PCMH

Patient Centered Medical Home

Over the coming year, our practice will be transitioning to a patient centered medical home (PCMH) practice. Becoming a PCMH practice involves accreditation from the National Committee for Quality Assurance (NCQA), a non-profit organization that works to improve health care quality through the administration of evidence-based standards, measures, programs, and accreditation. This transition will greatly benefit the quality of care we deliver to our patients in the years to come. Please see below for more information regarding the specific features of the program. 

Medical Home

The Medical Home is defined by the AAP as an approach to providing comprehensive primary care that facilitates partnerships between patients, clinicians, medical staff, and families. It is a medical practice organized to produce higher quality care and improved cost efficiency. This is facilitated by the following precepts:

Primary Care

The fundamental unit of the Medical Home is the relationship between the patient and the primary care physician (PCP). As a PCMH practice, every patient (and family) will select a PCP who will be fundamentally responsible for the care and management of that patient. The PCP's responsibilities will include seeing the patient for well checks as well as sick visits when available, managing chronic conditions, and arranging the patient's health care needs such as labs, referrals, and medications.  

Continuity of Care

Ensuring smooth transitions between care episodes is of paramount importance to the medical home.
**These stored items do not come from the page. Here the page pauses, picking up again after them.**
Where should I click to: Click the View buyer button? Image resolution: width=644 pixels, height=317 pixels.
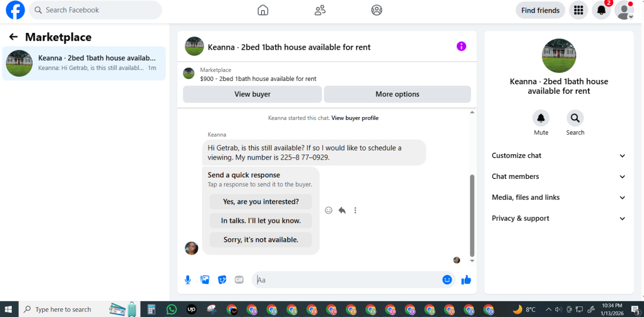tap(252, 94)
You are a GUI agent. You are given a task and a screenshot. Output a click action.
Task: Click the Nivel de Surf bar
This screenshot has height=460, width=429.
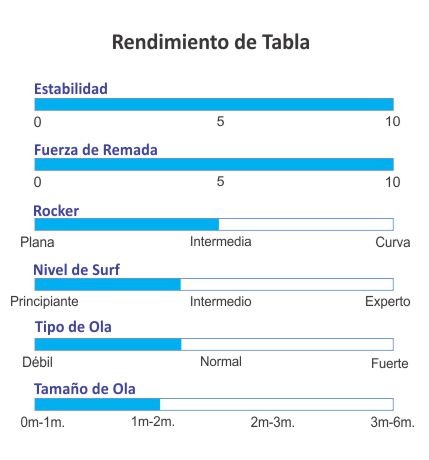[214, 284]
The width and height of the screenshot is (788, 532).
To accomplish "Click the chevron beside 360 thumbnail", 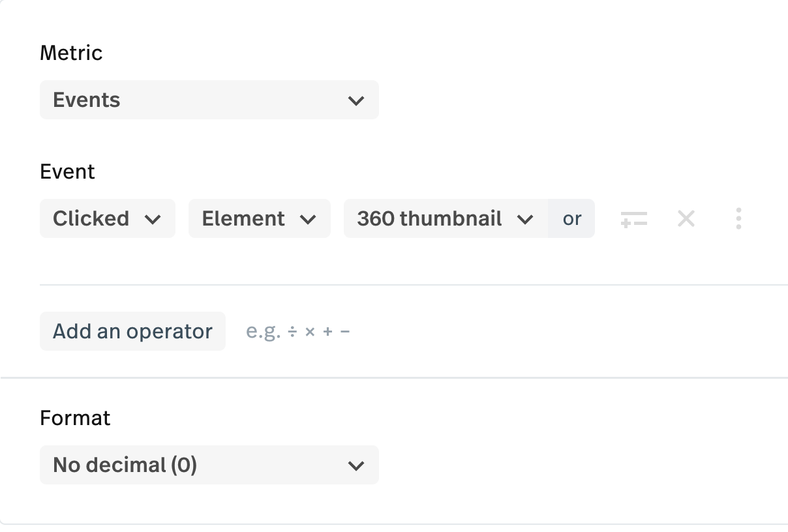I will (525, 219).
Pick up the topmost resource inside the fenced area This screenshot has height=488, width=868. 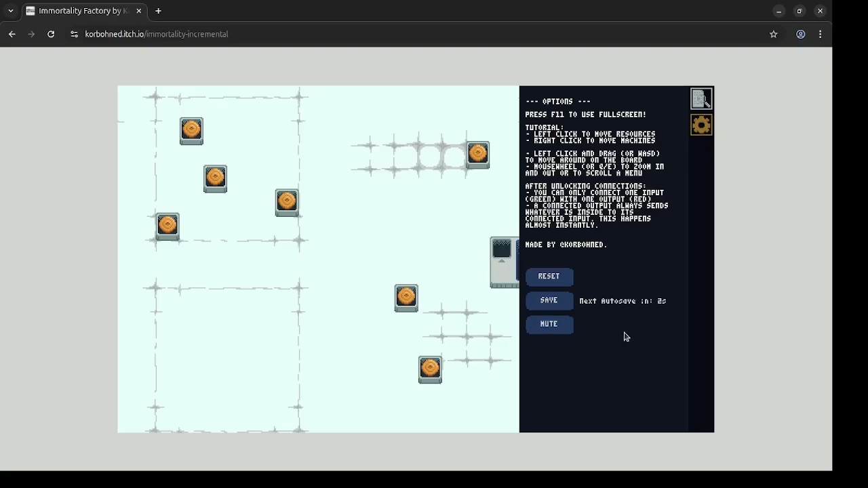click(x=191, y=130)
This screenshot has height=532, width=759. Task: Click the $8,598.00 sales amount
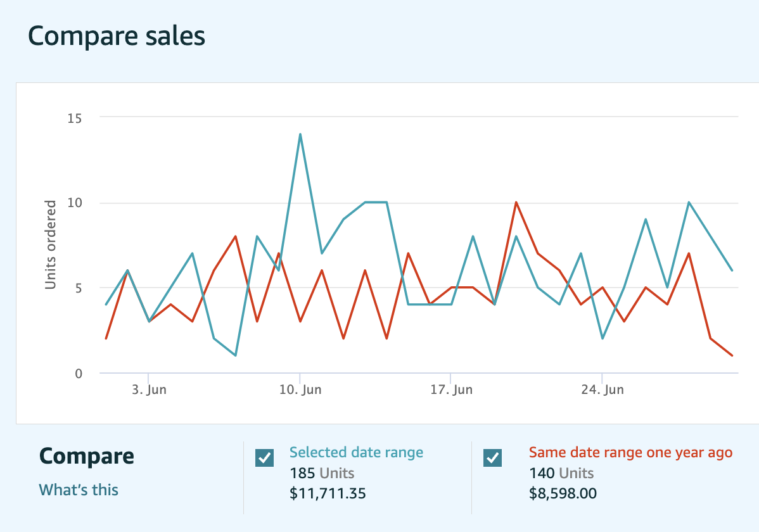563,493
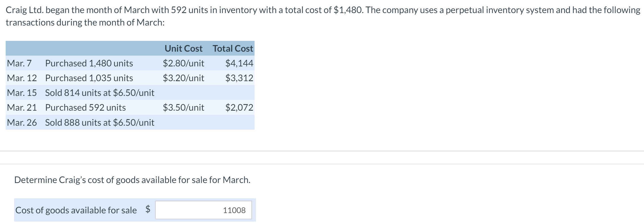Click the Mar. 21 purchased 592 units row
The height and width of the screenshot is (223, 644).
pos(130,107)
In addition to visits at our office, we expect that patients will also receive care from emergency rooms, urgent cares, specialists' offices, etc. Our practice will be responsibile for obtaining records of each episode of care, communicating with the treating physicians as necessary, and following up on appropriate recommendations. The PCP will always be informed of any outside care and will work with families to adjust the patient's care plan as needed.   

Care Coordination

One aspect of maintaining a medical home is ensuring appropriate follow up of every patient's treatment plan. When a provider orders labs, imaging, and referrals to specialists, the practice will track those episodes to confirm that the patient has obtained the appropriate test and/or scheduled with the appropriate specialist. Furthermore, we will verify that the results have been recieved and that the provider has taken the necessary action. 

Care Managment

Many of our patients have increased health care needs due to complex medical conditions or complicated social situations. For these families, we will offer care management which involves the development of a care plan for the patient. The care plan is essentially a road map which directs the patient's care accross all healthcare settings. The PCP will be responsible for updating the care plan, not only at office visits, but whenever we receive test results and updates from specialists. In this manner we can ensure comprehensive mangement of the patient, avoiding medical errors and duplication of efforts among the patient's care team. 

Quality Improvement

A significant building block of the medical home is quality improvement (QI) which continuously monitors our medical practices and outcomes, and always strives to improve our care delivery. At any given time our office will be involved in several different QI projects that range from improving immunization rates in specific populations to tracking our asthma patients to improve their control scores. We also involve input from our families through the use of patient surveys and our suggestion box. Our practice always welcomes feedback and will try to make improvements accordingly.   

Evidence Based Care

The cornerstone of quality medical practice is the delivery of evidence based care. A signficant component of PCMH is the committment to utilizing evidence based guidelines, which are provided by numerous medical associations including the AAP, CDC, and even our local Cincinnati Children's Hospital. In conjunction with clinical judgment and family input, these guidelines help to guide clinical decision making and determine when labs, imaging, and specialist referrals are necessary.    

Access and Communication

Our providers and staff strive to be as transparent and accessible as possible for our patients. Patients have multiple ways to access care including direct communictation by phone, email messages via our patient portal, and office visits. Patients have the ability to access most aspects of their medical record through the patient portal. Furthermore, our providers will always try to communicate the plan of care in a clear manner as well as to inform families of any test results in a timely fashion.